TEXT TO READ:
+===+

To further optimize query performance and management flexibility, StarRocks 3.3 introduces the concept of a warehouse, which is a group of compute nodes (CNs) or backend (BE) nodes within a StarRocks instance and is responsible for executing computational logic. This topic describes how to use a warehouse in E-MapReduce (EMR) Serverless StarRocks.
Background information
In a distributed database system, the rational allocation and utilization of resources is the key to ensure the high performance of the system. StarRocks is a high-performance Massively Parallel Processing (MPP) analytic database designed for real-time analysis and processing of large amounts of data. StarRocks delivers high throughput while ensuring low latency based on intelligent distribution and parallel execution of queries.

+===+

PROBLEM 1:
In the StarRocks text, what kinds of nodes can a warehouse be made of?
PROBLEM 2:
Write out the part of the StarRocks text that begins at the words "To further optimize" and stops after "(EMR) Serverless StarRocks.".
PROBLEM 3:
List every abbreviation that the StarRocks text introduces in parentheses, each with the full term it stands for.

+===+

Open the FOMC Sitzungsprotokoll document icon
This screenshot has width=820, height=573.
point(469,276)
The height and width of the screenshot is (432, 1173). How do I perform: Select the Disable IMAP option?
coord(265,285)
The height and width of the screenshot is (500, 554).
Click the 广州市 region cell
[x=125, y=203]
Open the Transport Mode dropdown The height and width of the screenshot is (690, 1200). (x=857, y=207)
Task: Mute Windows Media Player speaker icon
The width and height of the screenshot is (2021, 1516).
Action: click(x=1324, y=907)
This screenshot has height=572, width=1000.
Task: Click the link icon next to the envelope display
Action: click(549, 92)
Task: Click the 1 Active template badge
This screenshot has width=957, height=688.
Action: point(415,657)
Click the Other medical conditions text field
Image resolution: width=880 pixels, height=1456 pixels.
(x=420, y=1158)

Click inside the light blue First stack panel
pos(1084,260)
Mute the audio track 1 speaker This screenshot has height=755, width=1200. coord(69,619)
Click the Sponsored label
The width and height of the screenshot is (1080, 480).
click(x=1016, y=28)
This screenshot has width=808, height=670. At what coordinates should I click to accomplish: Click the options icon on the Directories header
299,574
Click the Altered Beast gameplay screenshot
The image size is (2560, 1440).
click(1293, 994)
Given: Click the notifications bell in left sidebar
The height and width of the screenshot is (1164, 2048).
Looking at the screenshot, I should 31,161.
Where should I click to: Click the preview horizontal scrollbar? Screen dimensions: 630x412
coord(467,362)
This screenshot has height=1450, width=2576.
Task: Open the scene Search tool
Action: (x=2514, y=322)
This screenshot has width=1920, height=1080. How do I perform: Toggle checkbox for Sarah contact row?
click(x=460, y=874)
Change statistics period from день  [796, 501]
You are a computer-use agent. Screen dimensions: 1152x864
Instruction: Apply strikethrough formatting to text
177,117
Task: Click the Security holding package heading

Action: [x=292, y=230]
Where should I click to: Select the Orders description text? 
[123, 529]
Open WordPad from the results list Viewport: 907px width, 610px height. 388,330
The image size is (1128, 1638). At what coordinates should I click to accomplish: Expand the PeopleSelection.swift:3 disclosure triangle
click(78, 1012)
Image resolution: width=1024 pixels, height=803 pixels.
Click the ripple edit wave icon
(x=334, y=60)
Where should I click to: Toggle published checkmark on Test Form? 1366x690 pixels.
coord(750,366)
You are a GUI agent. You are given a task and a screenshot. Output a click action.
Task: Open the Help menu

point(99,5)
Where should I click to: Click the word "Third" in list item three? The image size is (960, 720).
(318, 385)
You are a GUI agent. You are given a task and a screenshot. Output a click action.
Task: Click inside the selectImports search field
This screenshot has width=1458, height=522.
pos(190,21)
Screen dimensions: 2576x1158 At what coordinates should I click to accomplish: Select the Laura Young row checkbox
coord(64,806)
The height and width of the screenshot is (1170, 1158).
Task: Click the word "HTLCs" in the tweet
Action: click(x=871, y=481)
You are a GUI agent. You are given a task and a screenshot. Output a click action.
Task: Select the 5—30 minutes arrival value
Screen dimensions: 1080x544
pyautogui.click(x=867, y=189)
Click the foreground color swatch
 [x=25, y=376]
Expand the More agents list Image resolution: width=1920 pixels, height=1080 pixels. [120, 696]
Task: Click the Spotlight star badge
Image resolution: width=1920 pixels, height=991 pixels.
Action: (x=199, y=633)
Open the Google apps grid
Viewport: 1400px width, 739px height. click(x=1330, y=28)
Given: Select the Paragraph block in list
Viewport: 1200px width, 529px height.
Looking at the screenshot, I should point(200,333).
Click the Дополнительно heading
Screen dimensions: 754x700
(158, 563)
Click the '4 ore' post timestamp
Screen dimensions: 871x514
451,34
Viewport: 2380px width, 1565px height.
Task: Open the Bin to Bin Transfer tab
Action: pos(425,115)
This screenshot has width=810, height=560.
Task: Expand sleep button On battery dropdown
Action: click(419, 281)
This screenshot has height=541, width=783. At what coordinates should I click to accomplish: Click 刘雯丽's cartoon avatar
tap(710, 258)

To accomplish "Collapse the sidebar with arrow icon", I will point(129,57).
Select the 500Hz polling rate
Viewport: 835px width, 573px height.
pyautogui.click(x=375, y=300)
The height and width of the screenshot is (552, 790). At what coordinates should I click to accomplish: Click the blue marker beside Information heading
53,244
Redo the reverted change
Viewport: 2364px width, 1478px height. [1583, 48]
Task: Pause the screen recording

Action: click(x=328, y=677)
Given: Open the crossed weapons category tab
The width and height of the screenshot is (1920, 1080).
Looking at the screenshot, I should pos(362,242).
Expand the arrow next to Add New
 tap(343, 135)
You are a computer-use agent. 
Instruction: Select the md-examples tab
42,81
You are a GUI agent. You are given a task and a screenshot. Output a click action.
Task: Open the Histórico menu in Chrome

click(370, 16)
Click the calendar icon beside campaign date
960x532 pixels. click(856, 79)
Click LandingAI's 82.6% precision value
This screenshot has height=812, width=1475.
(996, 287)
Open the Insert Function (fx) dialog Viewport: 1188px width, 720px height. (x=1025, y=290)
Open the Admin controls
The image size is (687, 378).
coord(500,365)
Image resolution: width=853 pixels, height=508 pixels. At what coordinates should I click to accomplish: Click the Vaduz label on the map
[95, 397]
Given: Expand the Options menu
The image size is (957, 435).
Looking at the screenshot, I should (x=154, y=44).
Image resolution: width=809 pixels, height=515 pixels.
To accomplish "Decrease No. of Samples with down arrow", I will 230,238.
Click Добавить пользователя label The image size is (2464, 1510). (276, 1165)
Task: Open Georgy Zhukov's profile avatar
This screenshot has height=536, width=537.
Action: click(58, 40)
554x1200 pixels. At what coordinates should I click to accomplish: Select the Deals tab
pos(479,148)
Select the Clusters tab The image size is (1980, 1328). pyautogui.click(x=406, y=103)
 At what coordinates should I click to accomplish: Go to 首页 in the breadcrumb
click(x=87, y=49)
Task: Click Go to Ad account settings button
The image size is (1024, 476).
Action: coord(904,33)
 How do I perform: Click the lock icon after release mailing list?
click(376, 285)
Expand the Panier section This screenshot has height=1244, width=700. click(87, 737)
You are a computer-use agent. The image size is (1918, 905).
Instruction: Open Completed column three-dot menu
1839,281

+===+

PROBLEM SOLUTION 1:
Compute nodes (CNs) or backend (BE) nodes.

PROBLEM SOLUTION 2:
To further optimize query performance and management flexibility, StarRocks 3.3 introduces the concept of a warehouse, which is a group of compute nodes (CNs) or backend (BE) nodes within a StarRocks instance and is responsible for executing computational logic. This topic describes how to use a warehouse in E-MapReduce (EMR) Serverless StarRocks.

PROBLEM SOLUTION 3:
- CNs: compute nodes
- BE: backend
- EMR: E-MapReduce
- MPP: Massively Parallel Processing